Islamabad: Prime Minister Syed Yusuf Raza Gilani has directed the Ministry of Commerce to focus on the regional countries like Iran, Oman, GCC countries, Afghanistan, Central Asian Republics, China, India, Bangladesh and Sri Lanka to increase exports and realize the immense trade potential that would definitely prove as a game changer in terms of boosting the exports.
The Prime Minister said that he would soon hold a Conference of the Ambassadors and the Trade Officers with a view to give them the task of pursuing Trade Diplomacy for increasing exports in the countries of their accreditation. He said that their performance would be evaluated on the basis of their success in enhancing the trade relations and exports at the same time.
The Prime Minister said this during the presentation of Trade Policy (2011-12) by the Ministry of Commerce here today at the PM House in which Minister for Commerce, Makhdoom Amin Fahim, Minister of Finance, Dr. Abdul Hafeez Shaikh, Deputy Chairman Planning Commission, Secretary Finance, Secretary Commerce, Chairman Trading Authority and other senior officials of the respective Ministries participated.
Secretary Commerce briefed the meeting that exports during 2011-12 would touch an all-time-high benchmark of $26 billion and the Ministry is geared towards seeking better market access, addressing tariff and non-tariff issues and also encountering tariff barriers created by the regional and bilateral arrangements for third parties.
The Secretary said that agreements had been concluded with regard to Pakistan-Sri Lanka FTA, SAARC Free Trade Area (SFTA), Pakistan-China FTA, Pakistan-Malaysia FTA, Pakistan-Mauritius PTA and Pakistan-Iran PTA. Agreements being negotiated are between Pakistan-China second phase, Pakistan-Singapore FTA, Pakistan-Indonesia PTA, Pakistan-Turkey PTA, Pakistan-Sri Lanka Comprehensive Economic Partnership, Pakistan-GCC FTA, Pakistan-Mauritius FTA, D-8, OIC PTA and ECO Trade Agreement (ECOTA).
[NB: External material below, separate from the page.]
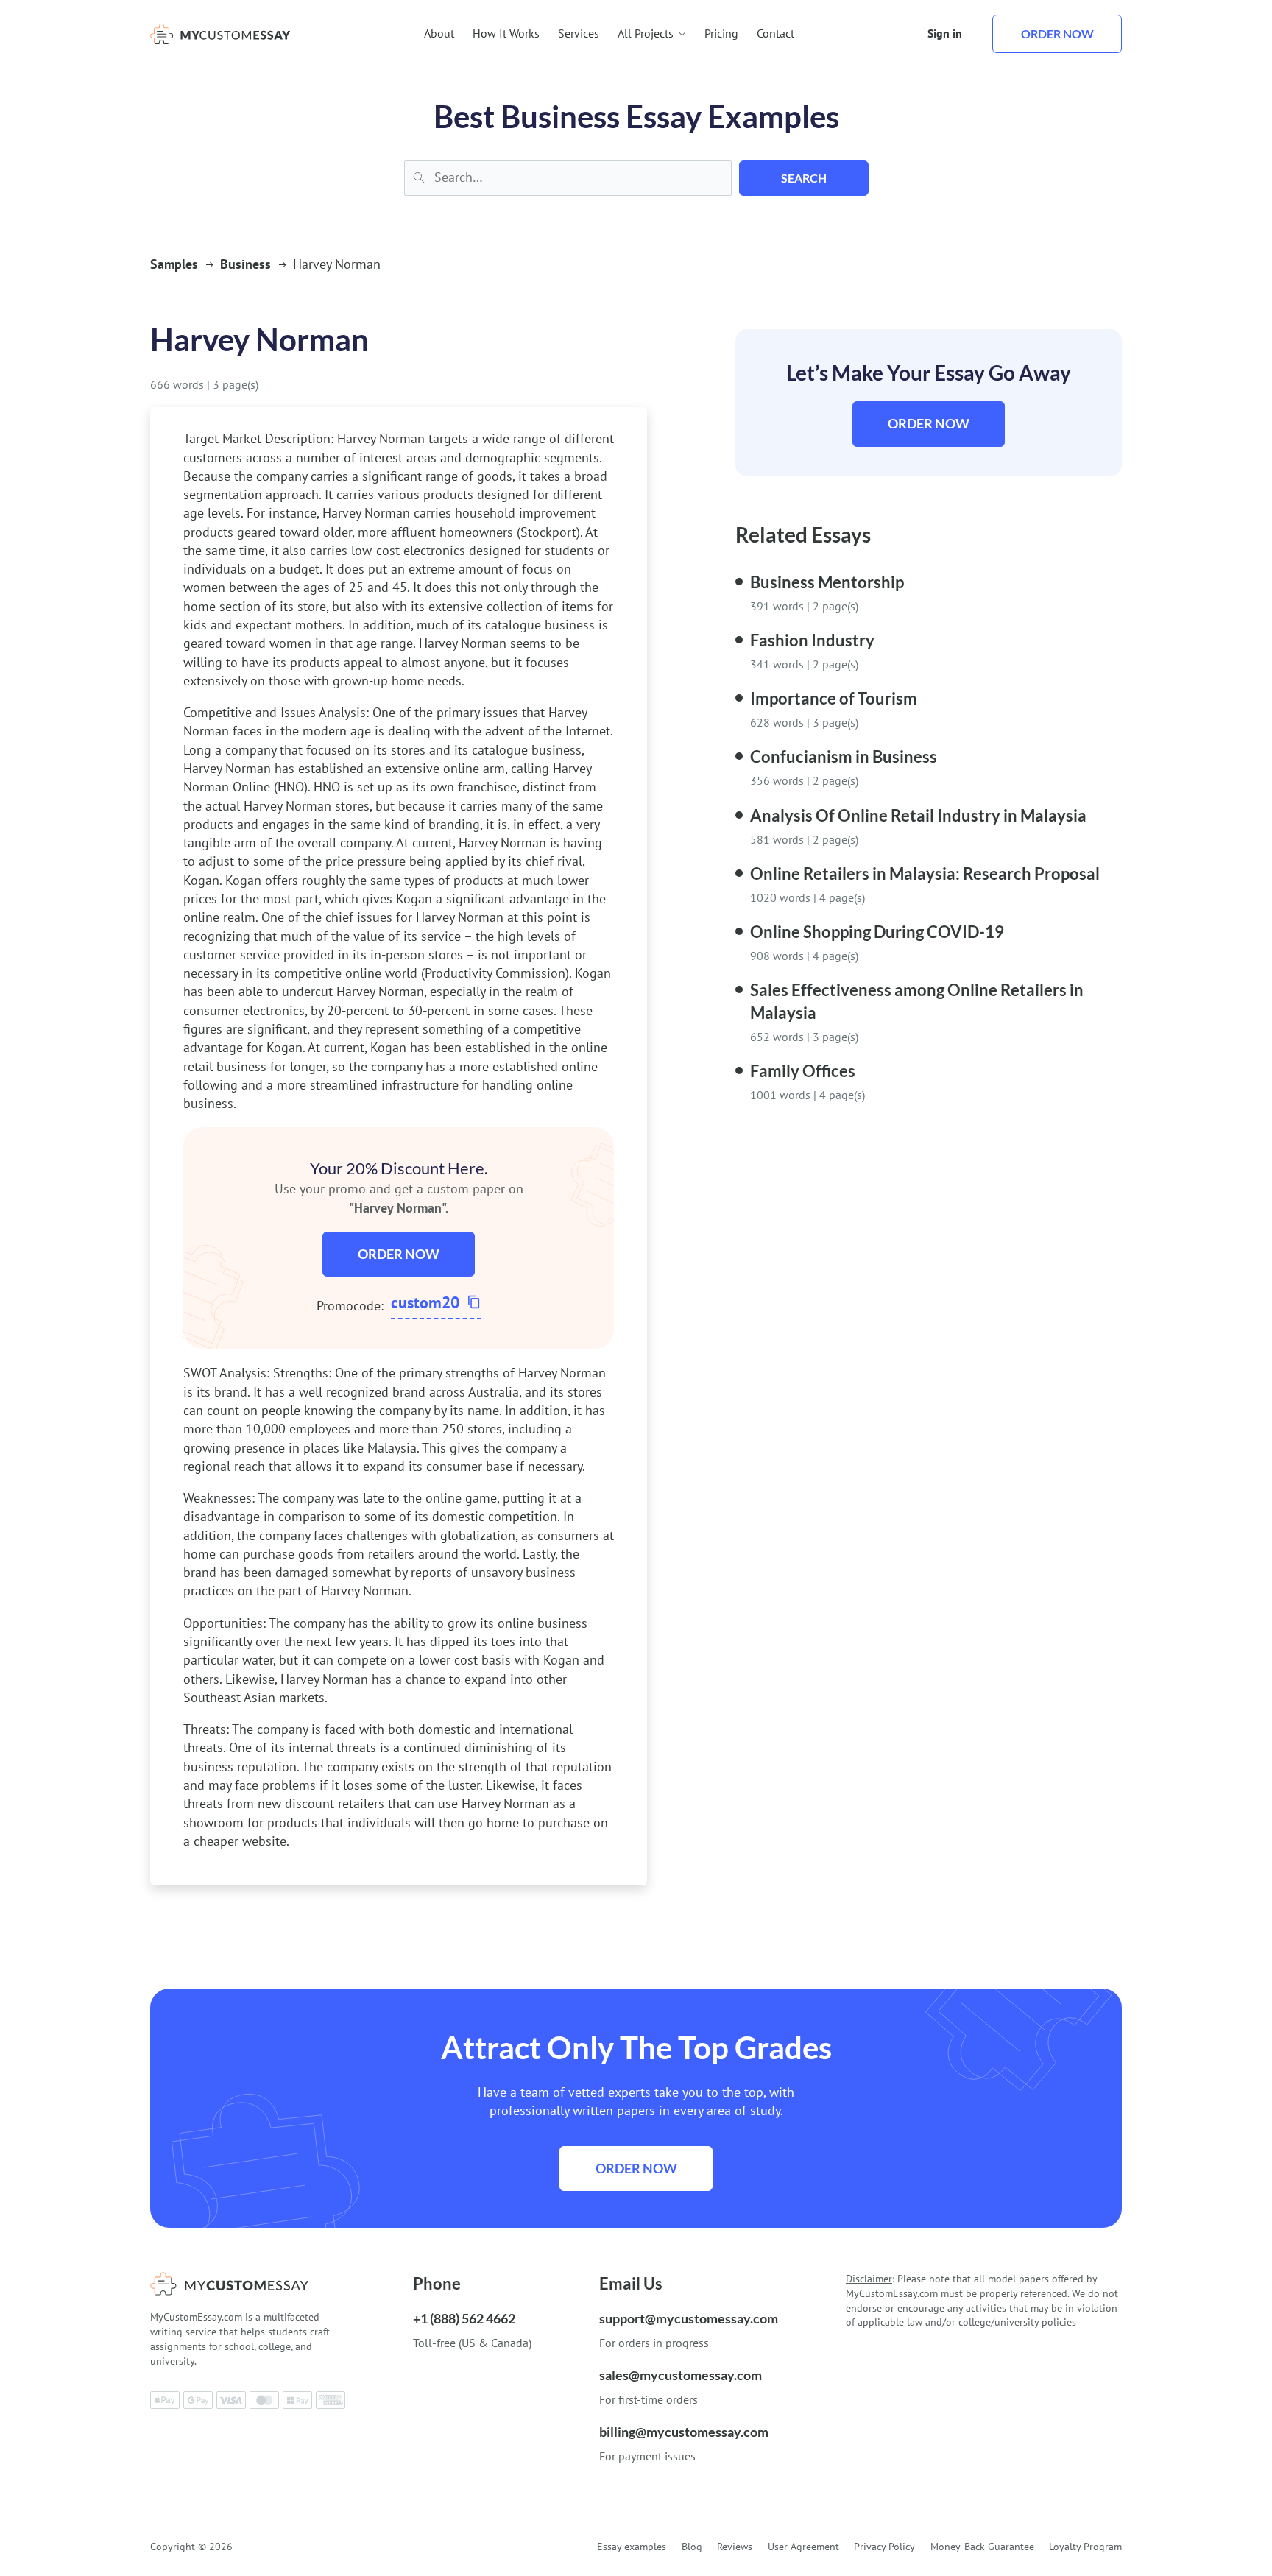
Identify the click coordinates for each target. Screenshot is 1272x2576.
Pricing (721, 33)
Other initiatives for greater market access in Asia Pacific are in progress, the Secretary added.
The Secretary disclosed that functioning FTA with China had made her (China) as one of the biggest trading partners of Pakistan and the total number of business delegations during the last few years has increased markedly. Trade with Afghanistan, he said, has been registering upward trend in favour of Pakistan.
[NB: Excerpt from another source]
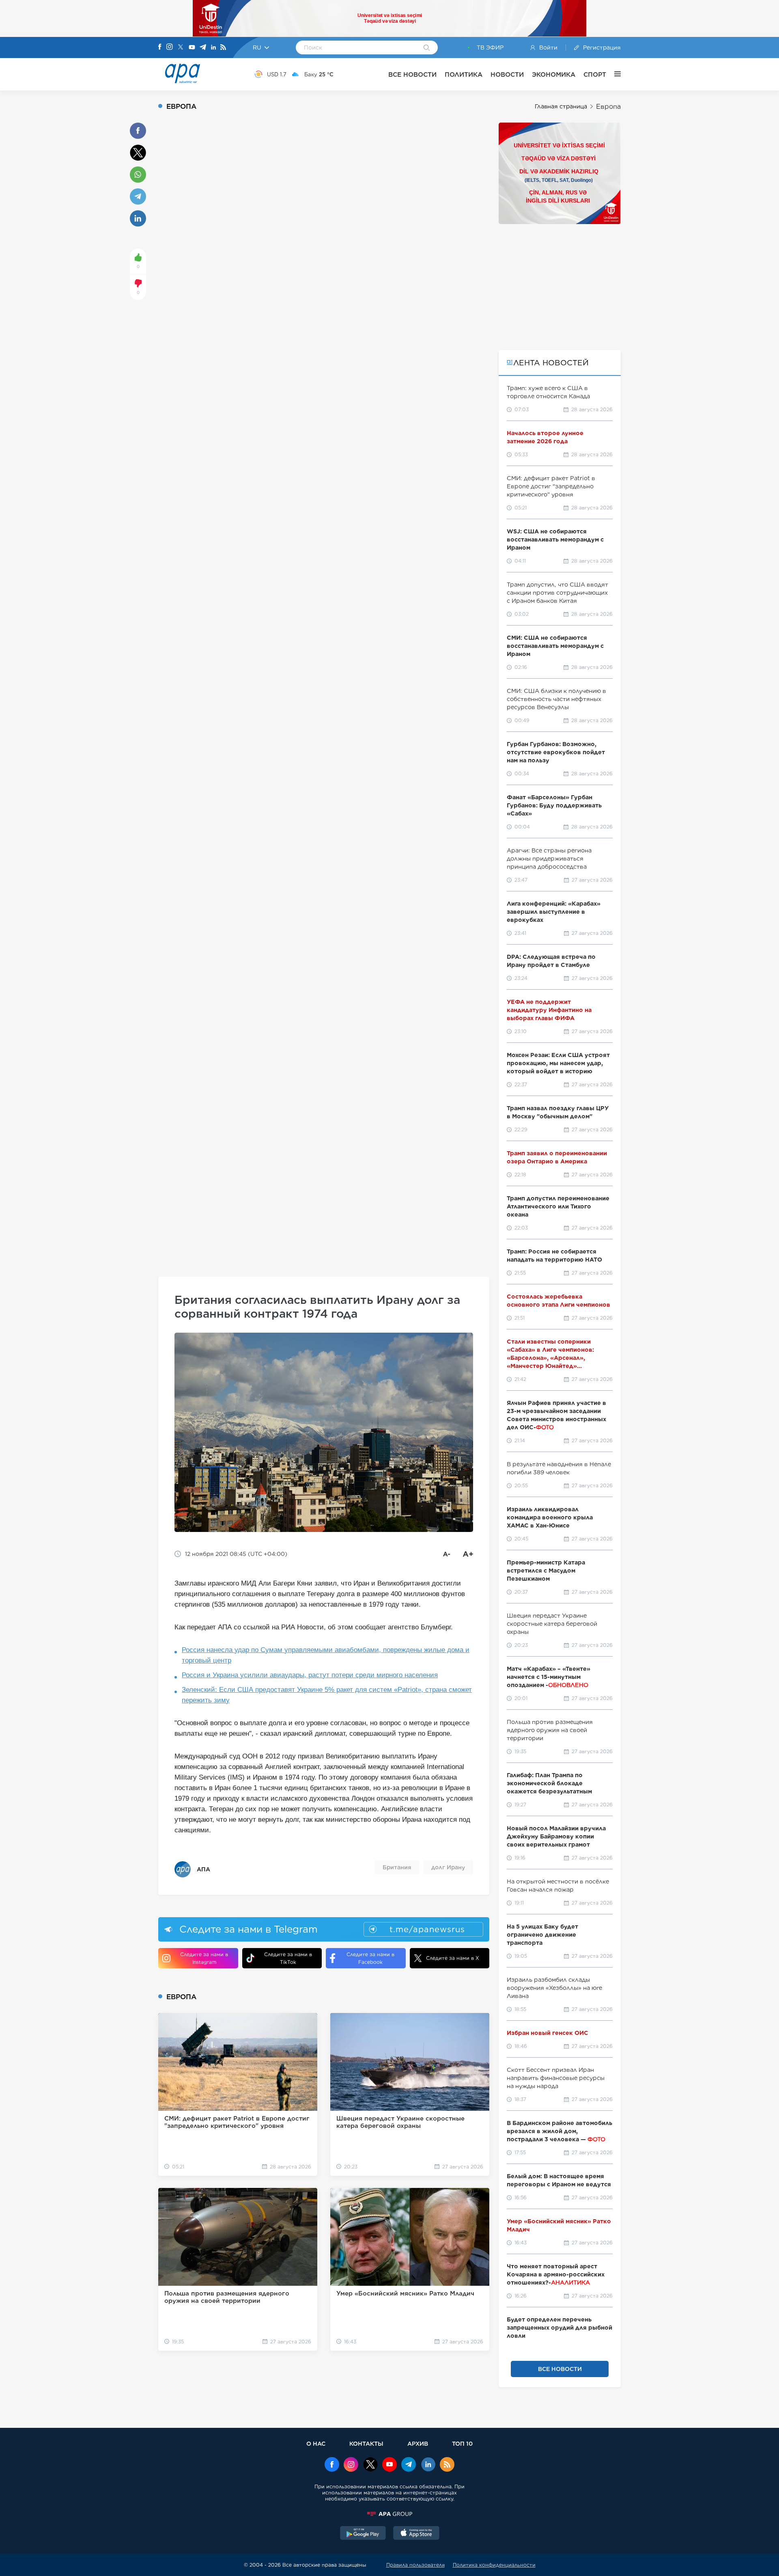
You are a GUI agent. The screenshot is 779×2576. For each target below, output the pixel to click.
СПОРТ (594, 74)
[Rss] (223, 48)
The Secretary was hopeful about the success of the current Trade Policy despite the global economic situation, market access problems, energy deficiency in the country, law and orders situation and the scourge of terrorism.
The Ministry of Commerce emphasized the export of human resource and for that, the Secretary said, it is planning to chalk out a comprehensive plan in collaboration with Technical Education and Vocational Training Authority (TEVTA), Punjab and Sindh as well as other provinces to train the manpower required in GCC, EU and the USA.
For this, the Trade Missions of the Ministry are being assigned to work on proactive basis in consultation with the Overseas Employment Corporation and Bureau of Emigration and Overseas Employment.
Minister for Finance, Dr. Hafeez Shaikh, asked the Ministry to strive to diversify the export base because traditional approach may not work all the time in the highly competitive international market. He said that structural changes must be brought about keeping in view the dynamism of international market and also when USA’s and European economies are on the slippery ground.
He was also in favour of less interference of the government in the export transactions because official micro-management of the economy has always produced results, which are contrary to the economies all over the world.
Deputy Chairman Planning Commission Dr. Nadeem-ul-Haq highlighted the importance of formulating the domestic trade policy because internal dynamics of trade have direct bearings on the external trade. The strength of the internal trade, he said, will give the requisite boost to our efforts to increase exports.
He said that we should not neglect this area and ironically we do not have any policy to facilitate the domestic trade. He said that openness, competitiveness, regular evaluation and less official control over the business should be the fulcrum of our economic development strategy and economic activity.